NAIROBI: In the face of the ever growing budget, the National Treasury sought to raise additional revenue through the re-introduction of Capital Gains Tax. CGT were suspended in Kenya in 1985 to encourage investments in the property market as well as spur growth in the stock market.

After the 2014 Finance Act which was assented to by the President in September, the government re-introduced CGT at 5 per cent on gains realised from the transfer of property as well as gains from sale of shares in the stock market. The 5 per cent capital gain tax is considered much lower compared to that charged in neighbouring countries.

In Tanzania and Uganda CGT is charged at 30 per cent. The Eighth Schedule of the Income Tax Act appoints stock brokers as the collecting agents of capital gains tax on sale of shares.

But there is a challenge; stock brokers say they lack the legal capacity to withhold as well as the technical capacity to determine the amount payable due to the large volume of shares traded and imperfect information about the shares. For example, the time of purchase and the price especially because some shares are acquired through bonus and rights' issue.

Through their umbrella organisation, the Kenya Association of Stockbrokers and Investment Bankers, the stock brokers unsuccessfully sought legal redress at the High Court to review these bottlenecks and address fears that the CGT would ward off investors from the stock market.

They claimed there was a steady decline in trade with investors considering a move to alternative markets. The stock brokers have since moved to the Court of Appeal to appeal against the decision.

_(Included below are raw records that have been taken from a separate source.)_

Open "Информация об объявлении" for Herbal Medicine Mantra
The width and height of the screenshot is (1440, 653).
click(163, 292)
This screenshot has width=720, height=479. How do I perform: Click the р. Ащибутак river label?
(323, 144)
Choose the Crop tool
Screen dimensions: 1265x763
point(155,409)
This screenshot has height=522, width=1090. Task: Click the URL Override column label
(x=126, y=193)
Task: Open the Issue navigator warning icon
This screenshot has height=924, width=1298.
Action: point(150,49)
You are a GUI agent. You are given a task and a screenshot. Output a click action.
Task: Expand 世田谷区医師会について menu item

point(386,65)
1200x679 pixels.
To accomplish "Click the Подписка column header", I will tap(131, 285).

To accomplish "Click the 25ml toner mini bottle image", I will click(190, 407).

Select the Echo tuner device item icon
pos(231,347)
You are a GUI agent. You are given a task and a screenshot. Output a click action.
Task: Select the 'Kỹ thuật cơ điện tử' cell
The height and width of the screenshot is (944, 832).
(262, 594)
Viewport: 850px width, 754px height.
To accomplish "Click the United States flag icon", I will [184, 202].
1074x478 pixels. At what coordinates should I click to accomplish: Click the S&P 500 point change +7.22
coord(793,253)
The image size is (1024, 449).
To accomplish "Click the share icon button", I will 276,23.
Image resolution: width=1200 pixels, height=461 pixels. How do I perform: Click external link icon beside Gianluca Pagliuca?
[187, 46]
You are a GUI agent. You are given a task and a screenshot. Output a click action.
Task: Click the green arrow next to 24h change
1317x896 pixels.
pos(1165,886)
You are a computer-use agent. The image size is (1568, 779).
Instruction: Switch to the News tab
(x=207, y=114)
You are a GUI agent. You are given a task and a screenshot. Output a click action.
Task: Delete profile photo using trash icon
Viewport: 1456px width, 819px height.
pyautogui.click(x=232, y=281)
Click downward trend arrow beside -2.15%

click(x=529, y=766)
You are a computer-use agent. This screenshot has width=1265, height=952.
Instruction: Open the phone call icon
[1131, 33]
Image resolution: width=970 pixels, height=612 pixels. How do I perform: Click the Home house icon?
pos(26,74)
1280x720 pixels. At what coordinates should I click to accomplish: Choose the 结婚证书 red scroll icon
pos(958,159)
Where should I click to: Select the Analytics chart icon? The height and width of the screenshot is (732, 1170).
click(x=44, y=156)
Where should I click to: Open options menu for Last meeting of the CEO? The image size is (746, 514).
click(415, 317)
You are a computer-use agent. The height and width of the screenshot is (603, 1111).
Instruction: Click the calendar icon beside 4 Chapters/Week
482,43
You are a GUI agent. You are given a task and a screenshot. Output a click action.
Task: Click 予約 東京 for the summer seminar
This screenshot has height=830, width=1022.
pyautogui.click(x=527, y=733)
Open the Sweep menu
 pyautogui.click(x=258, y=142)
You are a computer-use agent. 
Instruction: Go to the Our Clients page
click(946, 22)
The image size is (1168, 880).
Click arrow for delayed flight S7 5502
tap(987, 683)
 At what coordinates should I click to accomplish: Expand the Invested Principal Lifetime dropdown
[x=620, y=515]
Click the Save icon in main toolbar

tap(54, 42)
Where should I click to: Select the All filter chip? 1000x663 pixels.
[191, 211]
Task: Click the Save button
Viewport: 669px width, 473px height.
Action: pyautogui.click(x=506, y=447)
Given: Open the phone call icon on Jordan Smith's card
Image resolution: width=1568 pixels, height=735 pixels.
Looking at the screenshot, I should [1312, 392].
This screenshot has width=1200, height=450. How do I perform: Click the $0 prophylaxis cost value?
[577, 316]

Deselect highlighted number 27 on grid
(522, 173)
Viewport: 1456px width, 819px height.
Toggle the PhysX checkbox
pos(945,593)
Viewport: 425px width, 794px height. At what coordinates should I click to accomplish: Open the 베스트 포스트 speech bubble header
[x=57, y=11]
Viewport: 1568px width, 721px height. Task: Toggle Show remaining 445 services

It remains to be seen on the next steps to be taken in the implementation of the CGT and its potential implications on the attractiveness of the real estate and the stock market to investors with stakeholders fearing that it would ward off investors from these sectors and reverse the gains made.

With the planned launch of the derivatives market at the Nairobi Securities Exchange, the reintroduction of CGT might lead to slow growth of the market as an alternative investment avenue by keeping away investors.

Capital Gains Tax coupled with brokerage fees which currently stands at 1.8 per cent to 2 per cent erode the profit margins of investors which would thus scare them into seeking alternative investment avenues at a time when the Government needs to support the development of Nairobi Securities Exchange's new segment.

The real estate sector in the country has grown tremendously over the past few years with more and more investors entering the market, attracted by huge profit margins in the sale of property in major towns across the country.

Consequently, property prices in major cities and towns across the country have gone through the roof beyond the reach of a majority of Kenyans.

The real estate sector therefore provides an attractive avenue for the Government to collect additional revenue to plug the budget deficit. This may, however, have detrimental effects to individuals seeking to purchase properties in the country because the CGT could be passed on to them in the form of higher prices as the sellers cushion their profit margins.

The reintroduction of CGT, in my opinion, holds mixed fortunes for the country. On the positive side, the Government will raise additional revenue, on the other side, it could result in reduced activity in the Nairobi Securities Exchange as well as push up the already high property prices.

To address this, the government ought to involve all stakeholders while implementing CGT and at the same time, educate and sensitise investors on CGT.